Ochenta millones de pesos pueden pesar más que cualquier marcador. En el cierre del Clausura 2026, el Club Puebla no solo compite por resultados: juega contra una consecuencia financiera que amenaza con marcar su rumbo inmediato.
La tabla de cocientes —esa que durante años sustituyó el descenso— vuelve a colocar a la Franja en el lugar más incómodo. Hoy, el equipo poblano se perfila como el último de la clasificación porcentual, lo que implicaría la multa más alta del sistema implementado por la Liga MX.
Una presión que no se ve en la tabla general
A diferencia de otros equipos que pelean por liguilla o posiciones de privilegio, Puebla vive una realidad paralela. Cada punto no solo acerca o aleja objetivos deportivos: también impacta directamente en sus finanzas.
El reglamento es claro: el último lugar del cociente debe pagar alrededor de 80 millones de pesos, una cifra que no solo castiga el rendimiento, sino que condiciona la planeación del siguiente torneo. En ese contexto, cada jornada se convierte en una final silenciosa.

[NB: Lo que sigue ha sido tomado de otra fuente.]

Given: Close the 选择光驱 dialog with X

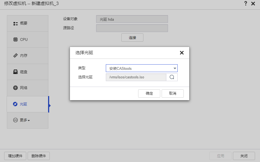Looking at the screenshot, I should coord(182,53).
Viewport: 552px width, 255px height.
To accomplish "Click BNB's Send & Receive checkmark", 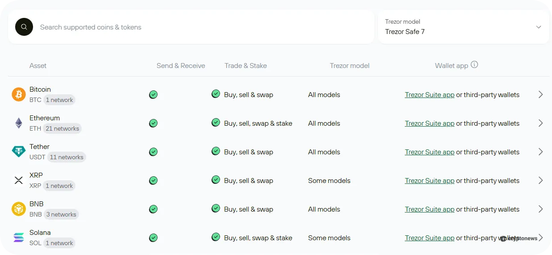I will (154, 209).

El problema no es la multa, es el modelo
El castigo económico nació como solución tras la eliminación del descenso, pero con el paso del tiempo ha expuesto sus grietas. No todos los clubes tienen la misma capacidad para absorber ese golpe, y ahí es donde el sistema deja de ser competitivo para volverse desigual.
Puebla no es un equipo diseñado para resistir sanciones de ese calibre. A diferencia de los clubes con mayor respaldo financiero, una multa así impacta directamente en plantilla, refuerzos y estabilidad institucional.
Un cierre que define más que el torneo
El calendario restante no solo decidirá si Puebla evita el último lugar: también marcará el tono de su futuro inmediato. Salvarse no será celebrado como una hazaña deportiva, sino como una supervivencia estructural.
Porque en este escenario, perder no solo cuesta puntos. Cuesta millones.